= Collected data =
|---|
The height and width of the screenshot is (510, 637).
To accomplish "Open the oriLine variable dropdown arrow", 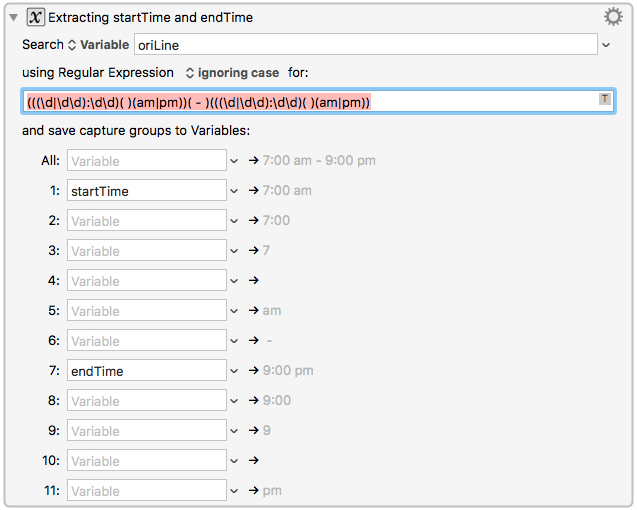I will coord(606,45).
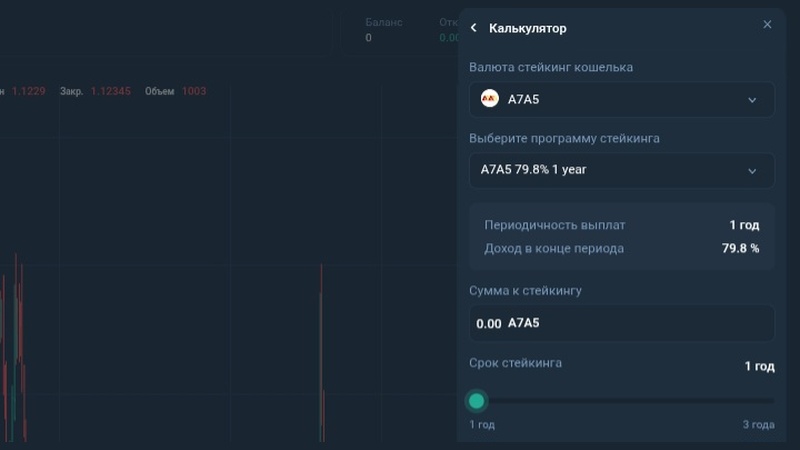Click the Периодичность выплат row
Viewport: 800px width, 450px height.
pyautogui.click(x=621, y=225)
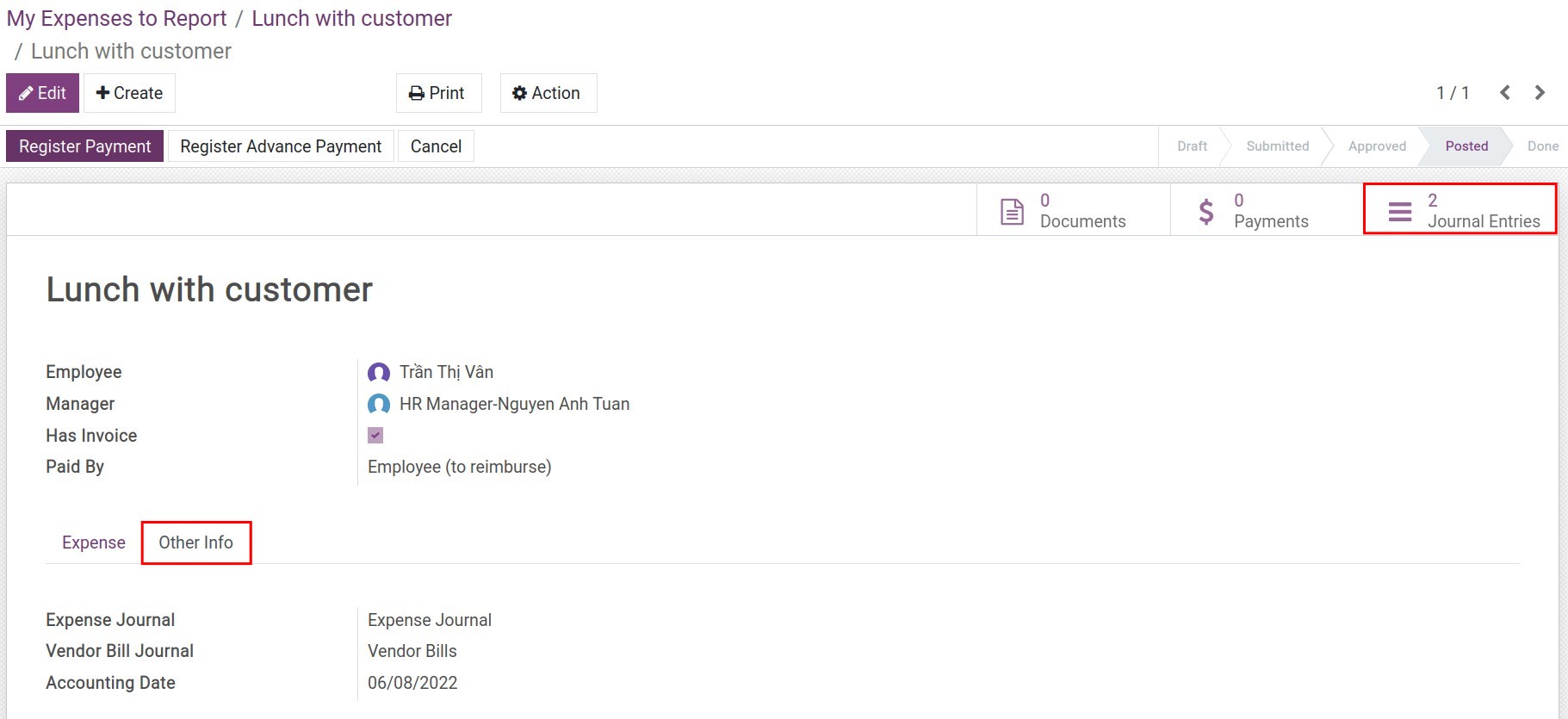1568x719 pixels.
Task: Click the Register Payment button
Action: click(84, 146)
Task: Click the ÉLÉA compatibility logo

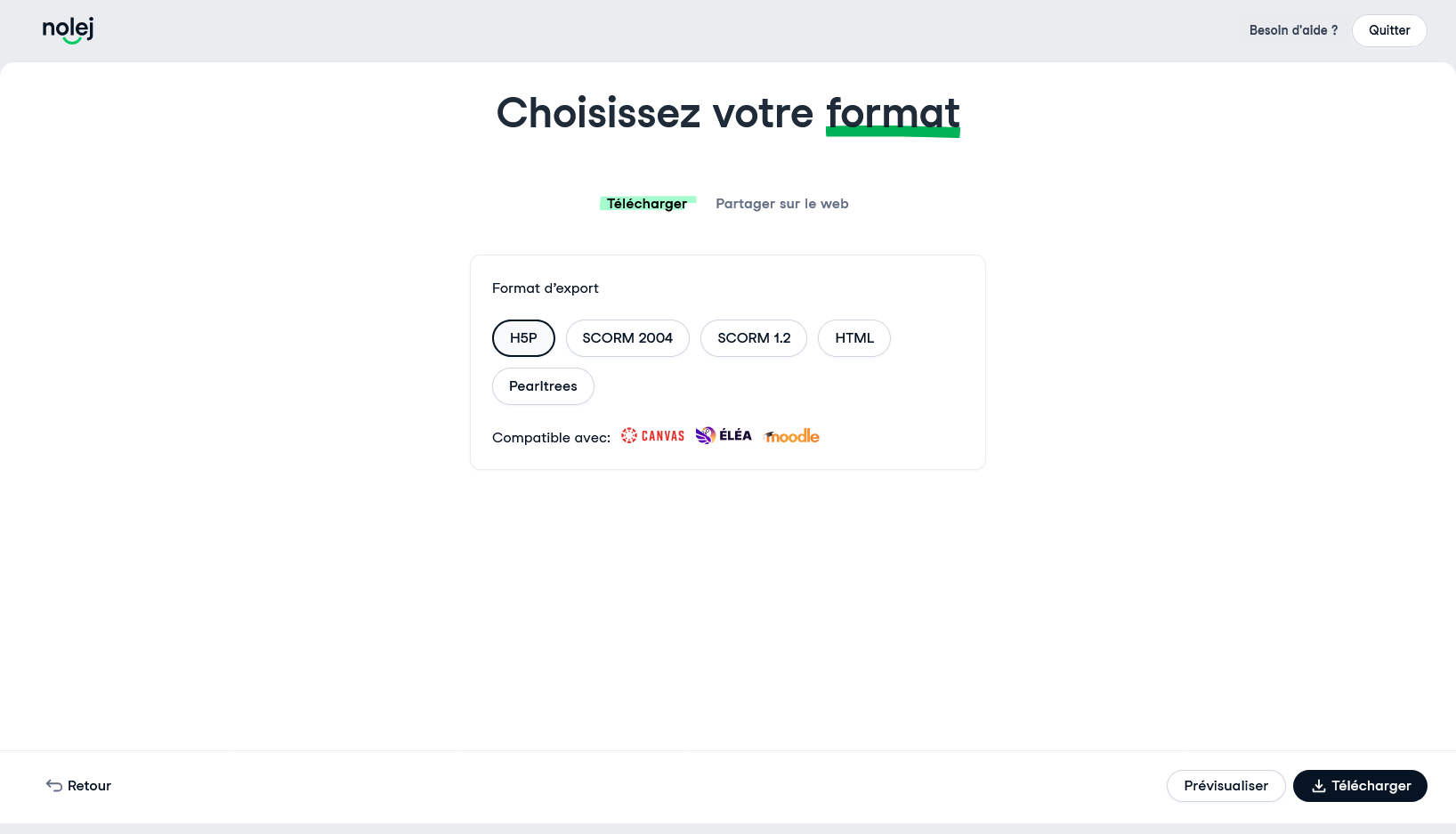Action: click(x=724, y=435)
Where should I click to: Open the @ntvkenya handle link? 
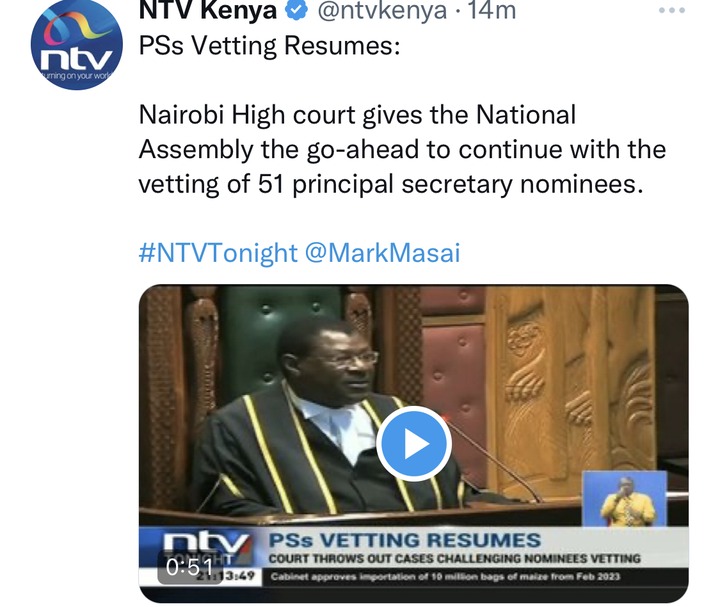382,10
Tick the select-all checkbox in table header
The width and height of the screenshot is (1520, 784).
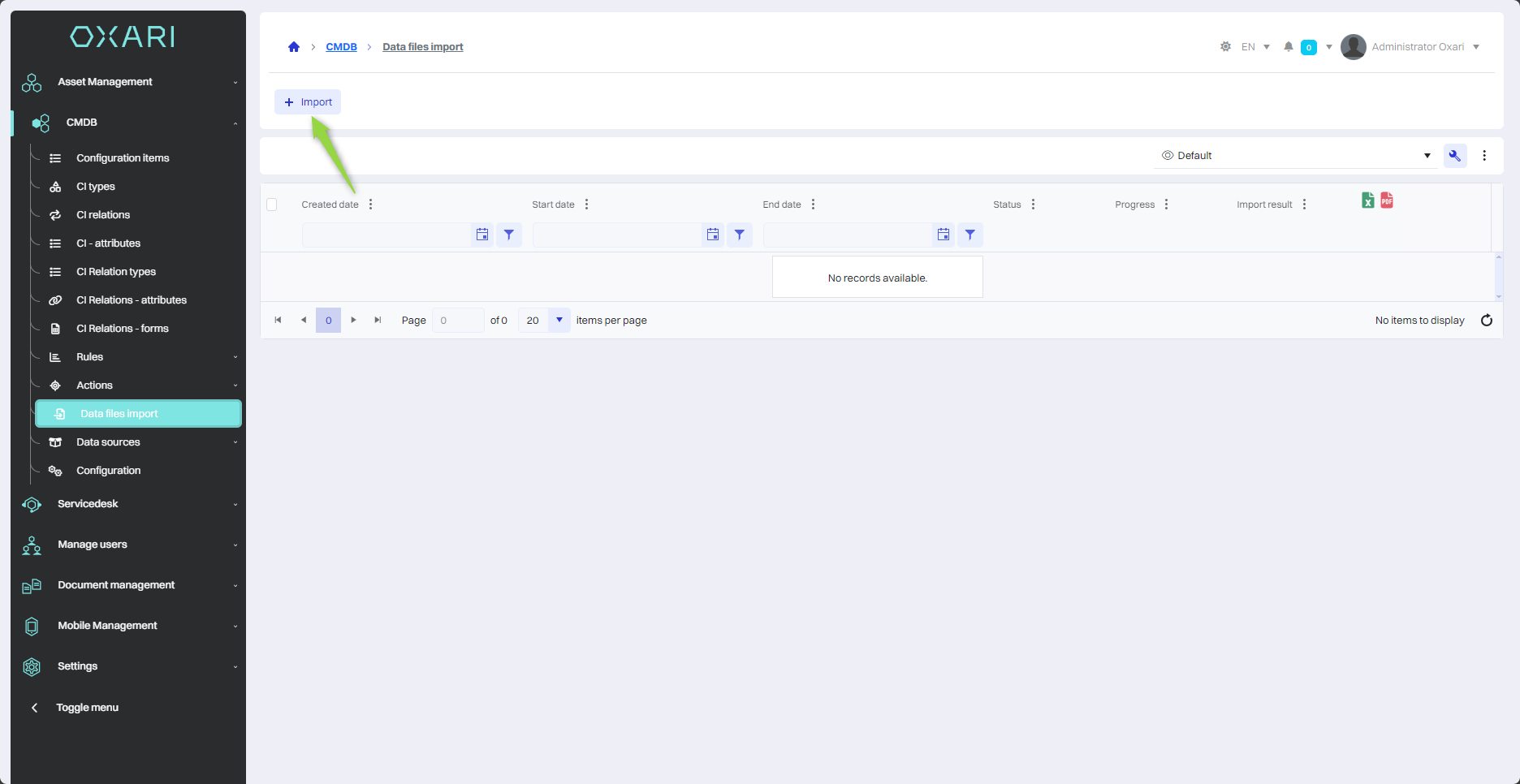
|---|
= TASK INSTRUCTIONS =
Only lines with the word "screenshot" are wanted, so copy each one from the records.

= TASK RESULT =
The height and width of the screenshot is (510, 637).
The width and height of the screenshot is (1520, 784).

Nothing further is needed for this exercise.